The guidelines for keeping food healthy are mostly common sense. But in our fast-paced world, common sense is often the first thing to be sacrificed to the demands of a busy weekday schedule.

 

Start with the most basic practice: washing your hands. Always wash your hands before handling fresh fruits and vegetables, or any food that you’ll be touching. Proper hand washing involves using warm water and spreading soap on the front and backs of your hands, and in between fingers. The CDC recommends actively washing hands for at least 20 seconds, or the span of the “Happy Birthday” song. Rinse the hands completely, then dry on a clean paper or cloth towel.

 

Set yourself up for healthy food handling by buying a knife set so that you have multiple knives to use at any one time, and won’t be tempted to use the same knife for proteins and veggies. Also purchase a quality meat thermometer, to properly measure internal cooking temperatures.

__Given entries__.
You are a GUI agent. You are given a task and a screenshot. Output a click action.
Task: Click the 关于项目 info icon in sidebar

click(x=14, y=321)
--
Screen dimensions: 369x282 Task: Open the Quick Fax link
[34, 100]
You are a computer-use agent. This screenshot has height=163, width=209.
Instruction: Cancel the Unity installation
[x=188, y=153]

__Task__.
Pull out, word for word, everything in the food-handling text from "The guidelines for" down to "busy weekday schedule.".

__Completed exercise__.
The guidelines for keeping food healthy are mostly common sense. But in our fast-paced world, common sense is often the first thing to be sacrificed to the demands of a busy weekday schedule.